Stored data:
- - - -
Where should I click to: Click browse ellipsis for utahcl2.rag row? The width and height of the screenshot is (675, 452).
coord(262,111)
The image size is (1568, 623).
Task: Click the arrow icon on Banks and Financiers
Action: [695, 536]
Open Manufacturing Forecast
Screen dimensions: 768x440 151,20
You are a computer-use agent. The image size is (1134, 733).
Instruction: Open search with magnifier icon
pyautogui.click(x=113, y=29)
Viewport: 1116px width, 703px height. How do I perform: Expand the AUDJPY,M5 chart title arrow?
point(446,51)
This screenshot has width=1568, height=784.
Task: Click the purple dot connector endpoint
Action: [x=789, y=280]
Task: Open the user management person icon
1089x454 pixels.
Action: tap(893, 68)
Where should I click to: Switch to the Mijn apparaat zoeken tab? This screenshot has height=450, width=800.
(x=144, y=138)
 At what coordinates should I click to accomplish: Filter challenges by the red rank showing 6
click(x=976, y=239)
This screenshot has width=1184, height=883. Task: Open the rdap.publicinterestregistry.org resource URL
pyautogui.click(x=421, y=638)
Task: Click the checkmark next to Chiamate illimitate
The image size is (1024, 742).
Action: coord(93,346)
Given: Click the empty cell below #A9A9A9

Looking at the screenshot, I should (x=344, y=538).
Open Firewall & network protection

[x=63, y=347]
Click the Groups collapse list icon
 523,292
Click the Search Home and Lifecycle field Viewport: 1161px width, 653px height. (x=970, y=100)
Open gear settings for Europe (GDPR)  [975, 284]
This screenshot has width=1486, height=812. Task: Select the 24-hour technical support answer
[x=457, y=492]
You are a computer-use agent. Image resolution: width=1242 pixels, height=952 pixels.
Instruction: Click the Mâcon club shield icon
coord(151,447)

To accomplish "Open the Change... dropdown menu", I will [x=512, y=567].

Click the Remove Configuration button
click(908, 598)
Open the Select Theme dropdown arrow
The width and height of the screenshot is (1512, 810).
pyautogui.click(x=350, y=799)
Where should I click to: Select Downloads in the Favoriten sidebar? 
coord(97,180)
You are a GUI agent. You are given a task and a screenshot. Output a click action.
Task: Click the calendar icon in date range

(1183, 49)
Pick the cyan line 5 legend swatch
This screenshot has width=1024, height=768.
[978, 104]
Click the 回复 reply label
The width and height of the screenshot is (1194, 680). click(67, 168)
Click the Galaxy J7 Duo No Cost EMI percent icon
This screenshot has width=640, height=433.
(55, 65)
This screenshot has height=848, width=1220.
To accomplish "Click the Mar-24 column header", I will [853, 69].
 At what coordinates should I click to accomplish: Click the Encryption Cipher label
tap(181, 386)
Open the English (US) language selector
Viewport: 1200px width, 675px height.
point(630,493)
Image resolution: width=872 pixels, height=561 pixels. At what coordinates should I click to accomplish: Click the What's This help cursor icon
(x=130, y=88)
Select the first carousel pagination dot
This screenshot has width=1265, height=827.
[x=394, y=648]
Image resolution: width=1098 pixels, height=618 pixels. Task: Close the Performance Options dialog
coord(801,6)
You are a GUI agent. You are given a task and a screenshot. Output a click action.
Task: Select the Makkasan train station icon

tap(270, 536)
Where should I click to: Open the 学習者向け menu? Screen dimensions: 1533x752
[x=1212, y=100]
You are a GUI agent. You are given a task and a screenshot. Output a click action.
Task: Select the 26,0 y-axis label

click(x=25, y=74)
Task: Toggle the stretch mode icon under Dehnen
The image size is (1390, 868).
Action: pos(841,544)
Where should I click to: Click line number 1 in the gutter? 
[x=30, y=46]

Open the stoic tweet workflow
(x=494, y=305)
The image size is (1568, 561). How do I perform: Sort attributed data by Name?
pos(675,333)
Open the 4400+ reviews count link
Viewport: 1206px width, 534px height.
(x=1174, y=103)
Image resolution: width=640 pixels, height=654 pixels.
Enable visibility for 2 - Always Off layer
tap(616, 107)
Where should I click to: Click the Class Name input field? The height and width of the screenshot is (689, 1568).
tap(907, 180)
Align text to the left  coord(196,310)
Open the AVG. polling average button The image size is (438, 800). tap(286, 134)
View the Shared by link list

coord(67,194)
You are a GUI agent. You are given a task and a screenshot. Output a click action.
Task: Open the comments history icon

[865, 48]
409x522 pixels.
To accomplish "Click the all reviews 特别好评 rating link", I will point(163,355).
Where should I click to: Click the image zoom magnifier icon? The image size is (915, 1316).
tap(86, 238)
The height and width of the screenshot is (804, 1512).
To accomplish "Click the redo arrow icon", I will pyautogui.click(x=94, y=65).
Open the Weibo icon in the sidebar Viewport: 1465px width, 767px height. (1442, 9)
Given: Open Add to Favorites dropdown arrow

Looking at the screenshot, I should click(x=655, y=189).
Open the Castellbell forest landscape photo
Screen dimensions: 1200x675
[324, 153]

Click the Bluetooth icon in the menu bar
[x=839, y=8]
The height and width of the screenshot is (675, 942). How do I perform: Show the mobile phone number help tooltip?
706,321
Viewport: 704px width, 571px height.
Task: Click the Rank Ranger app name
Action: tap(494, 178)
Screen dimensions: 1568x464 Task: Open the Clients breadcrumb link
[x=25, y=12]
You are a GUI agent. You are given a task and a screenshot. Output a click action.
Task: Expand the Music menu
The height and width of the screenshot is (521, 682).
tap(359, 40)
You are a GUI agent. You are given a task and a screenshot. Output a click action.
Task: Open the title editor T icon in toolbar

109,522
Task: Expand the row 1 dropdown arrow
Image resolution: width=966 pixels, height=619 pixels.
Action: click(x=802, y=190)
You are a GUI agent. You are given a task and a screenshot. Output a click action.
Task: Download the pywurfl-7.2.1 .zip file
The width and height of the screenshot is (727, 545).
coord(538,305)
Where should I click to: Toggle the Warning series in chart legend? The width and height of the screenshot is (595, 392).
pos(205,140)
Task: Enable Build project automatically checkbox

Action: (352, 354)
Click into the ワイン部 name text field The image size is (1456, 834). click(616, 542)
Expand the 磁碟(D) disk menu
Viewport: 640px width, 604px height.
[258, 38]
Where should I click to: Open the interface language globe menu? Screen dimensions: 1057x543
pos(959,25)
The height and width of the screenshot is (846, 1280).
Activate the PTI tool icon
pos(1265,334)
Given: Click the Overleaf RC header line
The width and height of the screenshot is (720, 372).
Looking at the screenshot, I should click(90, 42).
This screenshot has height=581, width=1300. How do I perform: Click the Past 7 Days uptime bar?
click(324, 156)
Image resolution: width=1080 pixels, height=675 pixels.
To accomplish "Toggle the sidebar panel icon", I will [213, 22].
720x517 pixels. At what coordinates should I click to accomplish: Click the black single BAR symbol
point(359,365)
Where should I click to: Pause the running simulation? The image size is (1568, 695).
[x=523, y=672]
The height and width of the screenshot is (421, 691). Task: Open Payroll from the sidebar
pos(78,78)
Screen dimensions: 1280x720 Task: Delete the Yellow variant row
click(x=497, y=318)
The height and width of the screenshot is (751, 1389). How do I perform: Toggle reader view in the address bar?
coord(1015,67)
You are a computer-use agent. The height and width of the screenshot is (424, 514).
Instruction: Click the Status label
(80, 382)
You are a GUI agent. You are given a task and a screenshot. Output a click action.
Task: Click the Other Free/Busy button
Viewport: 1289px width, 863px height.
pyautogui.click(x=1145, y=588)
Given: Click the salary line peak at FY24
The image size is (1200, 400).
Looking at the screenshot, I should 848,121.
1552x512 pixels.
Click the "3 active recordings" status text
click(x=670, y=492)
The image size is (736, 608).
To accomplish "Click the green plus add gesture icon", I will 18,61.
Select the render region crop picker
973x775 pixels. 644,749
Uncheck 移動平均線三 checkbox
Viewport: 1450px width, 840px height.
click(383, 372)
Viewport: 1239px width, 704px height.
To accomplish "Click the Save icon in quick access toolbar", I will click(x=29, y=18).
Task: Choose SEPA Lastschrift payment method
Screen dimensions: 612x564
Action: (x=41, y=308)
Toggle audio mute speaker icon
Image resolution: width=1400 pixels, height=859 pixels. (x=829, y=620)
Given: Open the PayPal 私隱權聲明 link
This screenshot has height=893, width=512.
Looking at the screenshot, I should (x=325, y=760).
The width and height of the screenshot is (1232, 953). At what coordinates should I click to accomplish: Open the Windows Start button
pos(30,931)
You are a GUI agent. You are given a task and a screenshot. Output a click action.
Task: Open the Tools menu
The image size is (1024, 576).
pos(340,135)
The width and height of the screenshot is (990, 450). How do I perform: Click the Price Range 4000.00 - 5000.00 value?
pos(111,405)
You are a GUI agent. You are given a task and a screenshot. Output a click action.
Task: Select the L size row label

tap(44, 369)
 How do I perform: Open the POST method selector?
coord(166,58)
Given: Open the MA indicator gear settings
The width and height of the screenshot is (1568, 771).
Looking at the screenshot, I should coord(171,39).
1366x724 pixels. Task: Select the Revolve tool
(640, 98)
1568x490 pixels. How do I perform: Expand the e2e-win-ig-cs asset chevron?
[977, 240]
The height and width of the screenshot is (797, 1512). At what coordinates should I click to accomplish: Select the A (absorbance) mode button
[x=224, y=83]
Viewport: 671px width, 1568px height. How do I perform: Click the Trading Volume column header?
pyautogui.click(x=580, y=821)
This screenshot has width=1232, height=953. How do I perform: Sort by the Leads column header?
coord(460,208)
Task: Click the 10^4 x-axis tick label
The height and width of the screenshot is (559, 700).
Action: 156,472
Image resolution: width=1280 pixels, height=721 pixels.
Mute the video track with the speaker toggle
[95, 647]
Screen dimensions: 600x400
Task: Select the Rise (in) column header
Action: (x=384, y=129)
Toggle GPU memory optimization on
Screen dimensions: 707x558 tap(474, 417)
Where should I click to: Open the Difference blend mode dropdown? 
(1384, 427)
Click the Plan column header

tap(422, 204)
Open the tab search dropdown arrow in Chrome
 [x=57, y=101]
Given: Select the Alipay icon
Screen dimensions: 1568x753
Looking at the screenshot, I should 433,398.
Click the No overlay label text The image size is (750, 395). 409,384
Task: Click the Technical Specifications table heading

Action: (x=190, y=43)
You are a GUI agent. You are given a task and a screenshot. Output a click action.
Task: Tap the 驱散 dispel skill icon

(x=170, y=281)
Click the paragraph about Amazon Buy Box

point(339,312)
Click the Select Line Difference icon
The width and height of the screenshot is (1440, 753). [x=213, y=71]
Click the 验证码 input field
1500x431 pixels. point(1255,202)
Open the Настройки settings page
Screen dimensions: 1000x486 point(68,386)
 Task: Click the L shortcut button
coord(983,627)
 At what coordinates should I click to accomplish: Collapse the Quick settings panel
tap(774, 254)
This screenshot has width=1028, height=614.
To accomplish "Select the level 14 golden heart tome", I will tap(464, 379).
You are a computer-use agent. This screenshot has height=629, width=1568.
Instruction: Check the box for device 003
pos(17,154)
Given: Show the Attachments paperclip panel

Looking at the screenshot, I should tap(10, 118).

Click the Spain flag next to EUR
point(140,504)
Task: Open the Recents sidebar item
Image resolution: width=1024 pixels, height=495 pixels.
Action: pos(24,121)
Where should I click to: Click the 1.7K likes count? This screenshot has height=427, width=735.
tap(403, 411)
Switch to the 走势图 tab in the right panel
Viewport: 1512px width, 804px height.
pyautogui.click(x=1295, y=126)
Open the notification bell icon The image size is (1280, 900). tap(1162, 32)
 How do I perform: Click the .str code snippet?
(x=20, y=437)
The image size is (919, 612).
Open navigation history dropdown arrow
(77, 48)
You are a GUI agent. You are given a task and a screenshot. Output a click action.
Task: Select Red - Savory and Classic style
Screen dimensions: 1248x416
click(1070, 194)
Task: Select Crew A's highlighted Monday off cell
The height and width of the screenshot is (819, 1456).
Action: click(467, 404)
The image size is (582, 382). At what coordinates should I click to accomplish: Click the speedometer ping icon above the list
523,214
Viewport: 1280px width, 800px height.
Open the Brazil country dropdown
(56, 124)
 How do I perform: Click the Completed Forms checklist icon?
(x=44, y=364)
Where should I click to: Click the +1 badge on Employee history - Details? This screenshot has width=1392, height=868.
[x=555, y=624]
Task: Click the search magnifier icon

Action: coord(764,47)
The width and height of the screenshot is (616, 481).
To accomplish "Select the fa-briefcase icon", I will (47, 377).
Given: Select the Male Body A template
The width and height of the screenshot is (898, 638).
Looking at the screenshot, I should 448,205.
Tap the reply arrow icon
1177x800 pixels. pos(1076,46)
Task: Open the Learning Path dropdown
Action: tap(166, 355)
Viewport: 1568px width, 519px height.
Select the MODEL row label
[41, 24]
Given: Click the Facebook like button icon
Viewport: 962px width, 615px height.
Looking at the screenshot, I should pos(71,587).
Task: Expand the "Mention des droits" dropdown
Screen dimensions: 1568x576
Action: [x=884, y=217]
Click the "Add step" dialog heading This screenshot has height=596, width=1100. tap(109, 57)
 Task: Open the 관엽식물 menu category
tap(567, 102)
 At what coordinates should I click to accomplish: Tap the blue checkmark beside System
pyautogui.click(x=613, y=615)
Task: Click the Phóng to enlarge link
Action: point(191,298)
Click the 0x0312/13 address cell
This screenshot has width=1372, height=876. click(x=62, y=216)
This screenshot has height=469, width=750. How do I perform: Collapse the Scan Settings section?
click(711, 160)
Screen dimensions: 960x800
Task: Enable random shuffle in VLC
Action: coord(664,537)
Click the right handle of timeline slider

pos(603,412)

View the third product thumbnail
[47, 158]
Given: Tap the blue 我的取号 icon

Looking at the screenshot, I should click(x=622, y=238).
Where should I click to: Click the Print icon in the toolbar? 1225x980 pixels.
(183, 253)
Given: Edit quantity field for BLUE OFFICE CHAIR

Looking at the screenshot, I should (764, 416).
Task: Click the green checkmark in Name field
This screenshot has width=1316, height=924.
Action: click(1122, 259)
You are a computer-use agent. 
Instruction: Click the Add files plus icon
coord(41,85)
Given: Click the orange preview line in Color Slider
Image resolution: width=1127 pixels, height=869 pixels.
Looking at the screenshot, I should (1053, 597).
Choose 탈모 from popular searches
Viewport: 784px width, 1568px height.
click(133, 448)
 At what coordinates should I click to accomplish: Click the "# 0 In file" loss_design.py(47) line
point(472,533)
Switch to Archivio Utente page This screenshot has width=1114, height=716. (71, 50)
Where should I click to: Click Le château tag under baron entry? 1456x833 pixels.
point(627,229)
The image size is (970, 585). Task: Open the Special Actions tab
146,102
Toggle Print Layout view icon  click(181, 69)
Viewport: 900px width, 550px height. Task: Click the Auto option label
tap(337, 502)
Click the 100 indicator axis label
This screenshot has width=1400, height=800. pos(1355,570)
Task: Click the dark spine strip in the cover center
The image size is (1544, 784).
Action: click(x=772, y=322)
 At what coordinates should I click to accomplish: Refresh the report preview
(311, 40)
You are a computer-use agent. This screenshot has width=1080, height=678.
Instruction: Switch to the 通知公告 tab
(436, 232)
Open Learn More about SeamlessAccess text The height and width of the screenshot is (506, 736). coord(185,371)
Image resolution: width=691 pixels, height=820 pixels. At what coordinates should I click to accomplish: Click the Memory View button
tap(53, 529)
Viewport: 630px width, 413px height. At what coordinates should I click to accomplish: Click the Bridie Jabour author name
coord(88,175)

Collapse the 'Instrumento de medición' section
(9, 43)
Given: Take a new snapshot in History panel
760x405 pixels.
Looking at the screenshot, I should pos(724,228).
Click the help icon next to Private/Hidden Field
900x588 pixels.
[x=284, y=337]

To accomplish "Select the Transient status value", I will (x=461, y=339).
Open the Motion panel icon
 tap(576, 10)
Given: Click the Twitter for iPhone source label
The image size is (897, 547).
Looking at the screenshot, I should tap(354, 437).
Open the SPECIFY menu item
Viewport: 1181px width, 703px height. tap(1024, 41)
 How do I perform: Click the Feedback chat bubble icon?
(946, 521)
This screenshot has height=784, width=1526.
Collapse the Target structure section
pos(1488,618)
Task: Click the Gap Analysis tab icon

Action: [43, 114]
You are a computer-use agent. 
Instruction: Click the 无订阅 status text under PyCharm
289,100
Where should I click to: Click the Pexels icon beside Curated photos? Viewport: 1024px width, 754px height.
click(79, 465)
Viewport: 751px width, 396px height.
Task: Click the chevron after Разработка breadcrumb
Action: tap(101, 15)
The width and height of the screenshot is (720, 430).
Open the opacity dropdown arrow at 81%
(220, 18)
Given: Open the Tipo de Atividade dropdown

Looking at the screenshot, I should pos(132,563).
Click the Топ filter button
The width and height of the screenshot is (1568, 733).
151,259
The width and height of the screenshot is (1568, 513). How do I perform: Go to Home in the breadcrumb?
- - - -
Work request.
Only a number is expected here: the count of lines in the records above that include the word "Choose".

Result.
2